Als alternatieve oplossing oppert Van Kemenade het juridisch ondersteunen van publieke instellingen bij innovatieve zorgprojecten. “Bijvoorbeeld bij het navigeren in de MDR. Van bedrijven met commerciële belangen mag verwacht worden dat zij zelf investeren in compliance, maar voor publieke instellingen is dit meestal niet haalbaar. Zonder deze ondersteuning zal de maatschappij niet optimaal kunnen profiteren van onderzoeksprojecten die we met onze studenten en partners uit de praktijk uitvoeren, terwijl er al wel veel publiek geld ingestoken is.”
Juridisch loket
Er zijn ook andere oplossingen denkbaar, denkt de associate lector. “Op basis van mijn eigen ervaringen met de complexe regelgeving vraag ik me weleens af of een gespecialiseerd juridisch loket geen uitkomst zou kunnen bieden. Hogescholen lopen tegen unieke uitdagingen aan bij het (door)ontwikkelen van relevante zorginnovatie. Als ik met vragen over de ontwikkeling van ISHA aan zou kunnen kloppen bij een gespecialiseerd loket, zou dit de kwaliteit en ontwikkelingssnelheid van de innovatie ten goede komen. Sterker nog, het kan ervoor zorgen dat innovaties niet op de plank blijven liggen en daadwerkelijk maatschappelijke impact kunnen maken.”
De voornaamste uitdaging bij het oprichten van een dusdanig juridisch loket lijkt het financiële plaatje. De recente bezuinigingen op het onderwijs maken het moeilijk voor onderwijsinstellingen om zelf juridische hulp te bekostigen, en waarschijnlijk zou één centraal loket sowieso volstaan.
Van Kemenade: “Enerzijds kost dit soort juridische ondersteuning natuurlijk geld, maar anderzijds levert het ook zowel maatschappelijke als financiële winst op. Zorgverzekeraars en zorgorganisaties die graag gebruik willen maken van innovaties als ISHA, moeten nu afwachten tot ik en met mij vele andere onderzoekers op het gebied van Smart Health ons door de stroperige wet- en regelgeving heen hebben geworsteld.”
Zorginnovaties, zoals ISHA, kunnen ertoe leiden dat mensen langer thuis kunnen blijven wonen en minder gebruik maken van huisarts- of ziekenhuiszorg. Daarnaast kunnen zorginnovaties vaak kosten besparen die komen kijken bij ontoereikende revalidatie. Maar die kosten kunnen alleen worden voorkomen als innovaties uitontwikkeld worden, stelt Van Kemenade.

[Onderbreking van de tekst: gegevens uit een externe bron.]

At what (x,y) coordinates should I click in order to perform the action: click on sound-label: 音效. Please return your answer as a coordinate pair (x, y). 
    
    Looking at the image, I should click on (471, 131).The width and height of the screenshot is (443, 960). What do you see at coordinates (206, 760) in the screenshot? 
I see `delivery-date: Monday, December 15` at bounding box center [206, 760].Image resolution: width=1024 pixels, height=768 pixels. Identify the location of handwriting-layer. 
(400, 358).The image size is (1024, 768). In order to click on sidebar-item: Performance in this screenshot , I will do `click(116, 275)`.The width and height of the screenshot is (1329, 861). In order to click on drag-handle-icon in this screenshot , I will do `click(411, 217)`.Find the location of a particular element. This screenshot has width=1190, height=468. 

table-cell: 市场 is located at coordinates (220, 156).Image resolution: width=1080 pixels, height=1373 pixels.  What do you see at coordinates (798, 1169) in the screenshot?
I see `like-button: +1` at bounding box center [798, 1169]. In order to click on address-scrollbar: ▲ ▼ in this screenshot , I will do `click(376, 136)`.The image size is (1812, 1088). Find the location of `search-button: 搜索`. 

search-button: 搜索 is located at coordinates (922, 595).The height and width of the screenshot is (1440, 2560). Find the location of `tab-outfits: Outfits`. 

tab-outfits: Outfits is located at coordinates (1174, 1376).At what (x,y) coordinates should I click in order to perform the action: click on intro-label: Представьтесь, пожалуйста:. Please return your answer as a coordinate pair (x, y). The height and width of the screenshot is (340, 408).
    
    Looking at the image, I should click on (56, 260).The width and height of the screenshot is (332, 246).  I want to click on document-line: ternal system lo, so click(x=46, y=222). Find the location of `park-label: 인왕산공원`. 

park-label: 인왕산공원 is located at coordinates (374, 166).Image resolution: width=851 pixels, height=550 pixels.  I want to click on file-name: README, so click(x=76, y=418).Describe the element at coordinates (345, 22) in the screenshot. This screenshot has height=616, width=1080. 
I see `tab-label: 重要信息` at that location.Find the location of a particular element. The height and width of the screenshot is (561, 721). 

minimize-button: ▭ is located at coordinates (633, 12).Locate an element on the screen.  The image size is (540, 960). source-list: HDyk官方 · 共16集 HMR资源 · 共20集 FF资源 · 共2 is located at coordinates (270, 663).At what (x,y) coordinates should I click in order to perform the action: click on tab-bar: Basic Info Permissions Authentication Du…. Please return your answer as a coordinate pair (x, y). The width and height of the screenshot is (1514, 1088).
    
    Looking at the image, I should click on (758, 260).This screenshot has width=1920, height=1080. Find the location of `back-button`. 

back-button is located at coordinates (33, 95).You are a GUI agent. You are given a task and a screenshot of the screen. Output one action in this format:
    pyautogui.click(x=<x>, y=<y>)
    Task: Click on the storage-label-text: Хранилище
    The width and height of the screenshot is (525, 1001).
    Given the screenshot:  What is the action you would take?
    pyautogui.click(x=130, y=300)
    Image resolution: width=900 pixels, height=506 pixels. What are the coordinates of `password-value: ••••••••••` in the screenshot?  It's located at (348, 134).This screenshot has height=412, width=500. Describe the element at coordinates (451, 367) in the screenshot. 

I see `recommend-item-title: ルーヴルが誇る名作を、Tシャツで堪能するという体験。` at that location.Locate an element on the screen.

“Daarnaast is het waarschijnlijk dat innovaties die ontwikkeld zijn door publieke instanties uiteindelijk goedkoper zijn in de aanschaf dan concurrerende producten van commerciële partijen, aangezien winst maken niet de prioriteit is van deze organisaties.”
Hand in hand
Uiteindelijk gaan innovatie en ethiek hand in hand, vindt Van Kemenade. “Het volledig loslaten van alle wet- en regelgeving is niet de oplossing. Zeker in de zorg is het essentieel om te blijven redeneren vanuit ethiek. Maar zonder innovatie heeft ethiek geen nieuwe vraagstukken. En zonder ethiek heeft innovatie geen richting.”
CV
Dr. Margo van Kemenade is associate lector Robotica bij Hogeschool Inholland.